Update the listing below by changing "Privacy Policy" to "Privacy Notice" and keep every other line unchanged. Leave the pictures out of your answer.

****************************************

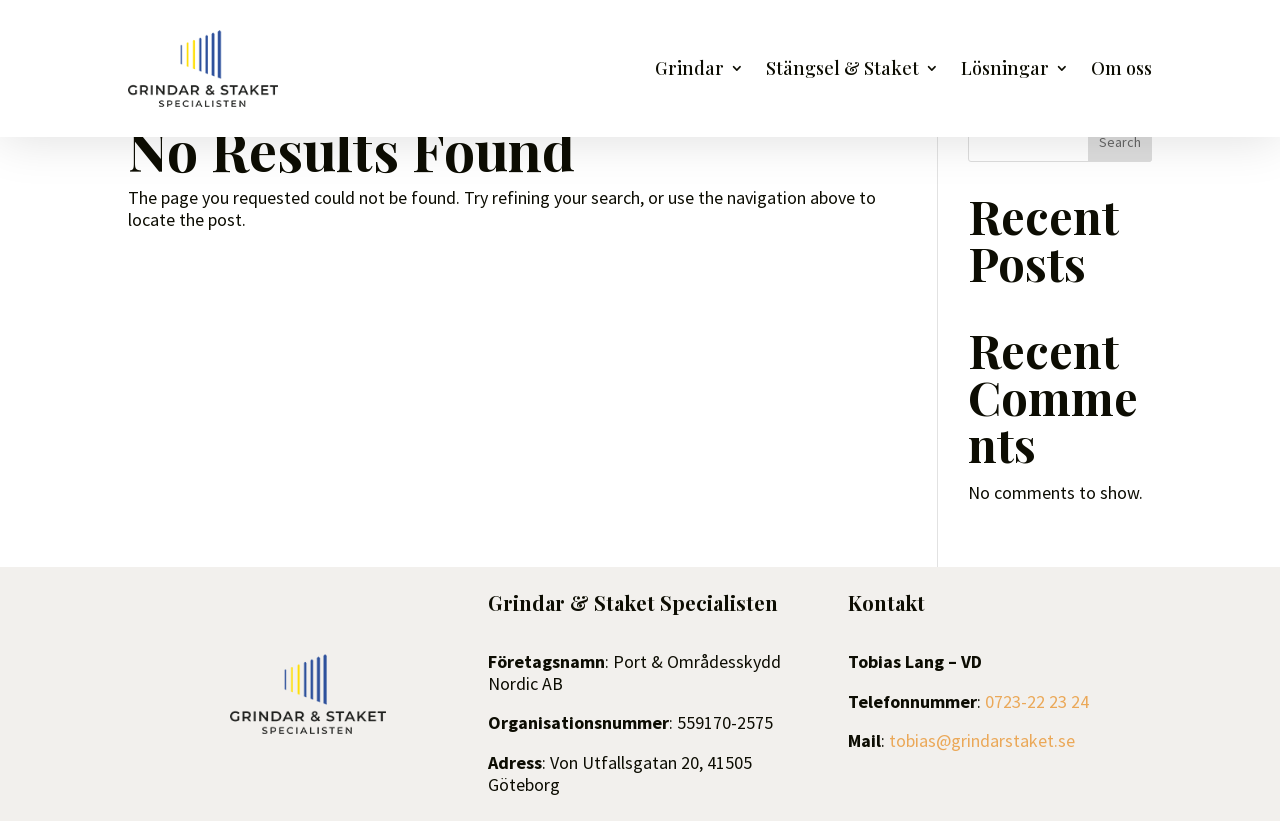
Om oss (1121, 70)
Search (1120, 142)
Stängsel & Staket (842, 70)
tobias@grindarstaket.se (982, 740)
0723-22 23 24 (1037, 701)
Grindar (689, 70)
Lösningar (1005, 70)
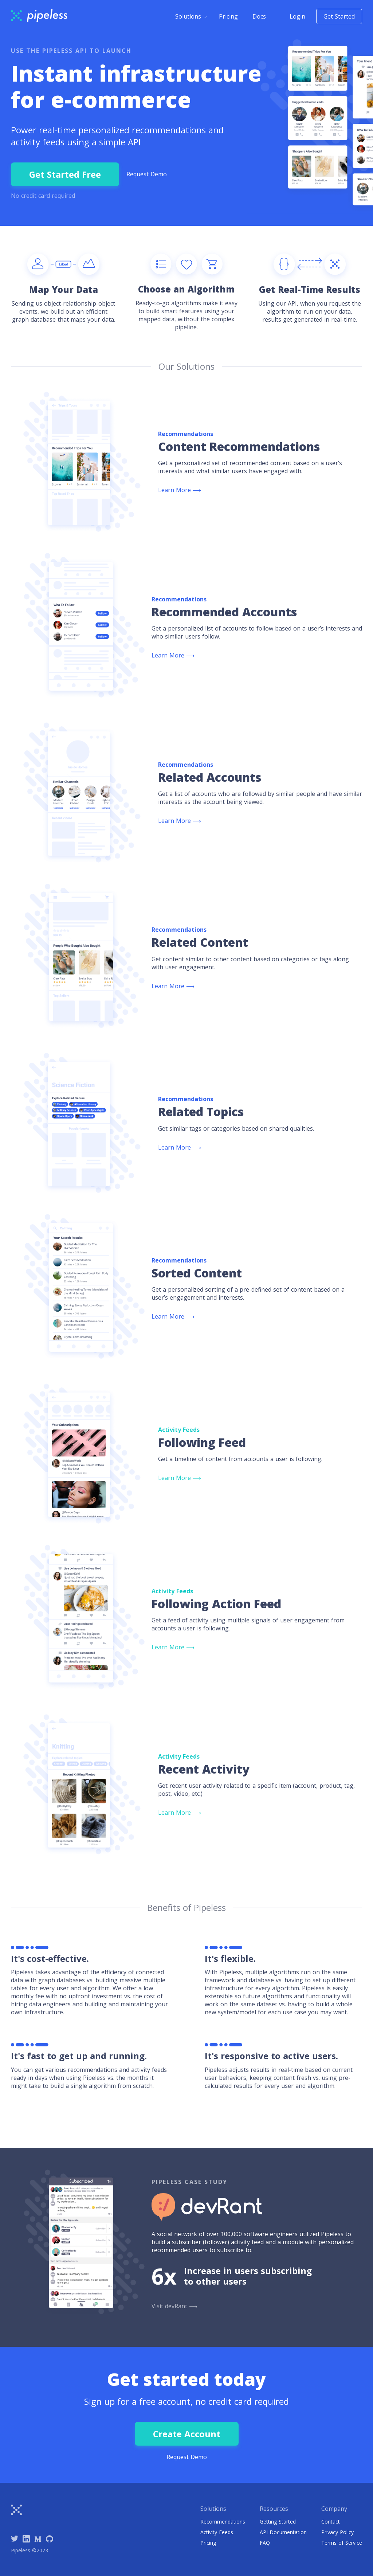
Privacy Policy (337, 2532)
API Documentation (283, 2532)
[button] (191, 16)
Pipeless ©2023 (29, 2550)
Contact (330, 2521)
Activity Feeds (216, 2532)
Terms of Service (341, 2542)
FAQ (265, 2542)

****************************************

[Output]
Om oss (1121, 70)
Search (1120, 142)
Stängsel & Staket (842, 70)
tobias@grindarstaket.se (982, 740)
0723-22 23 24 (1037, 701)
Grindar (689, 70)
Lösningar (1005, 70)
Privacy Notice (337, 2532)
API Documentation (283, 2532)
[button] (191, 16)
Pipeless ©2023 (29, 2550)
Contact (330, 2521)
Activity Feeds (216, 2532)
Terms of Service (341, 2542)
FAQ (265, 2542)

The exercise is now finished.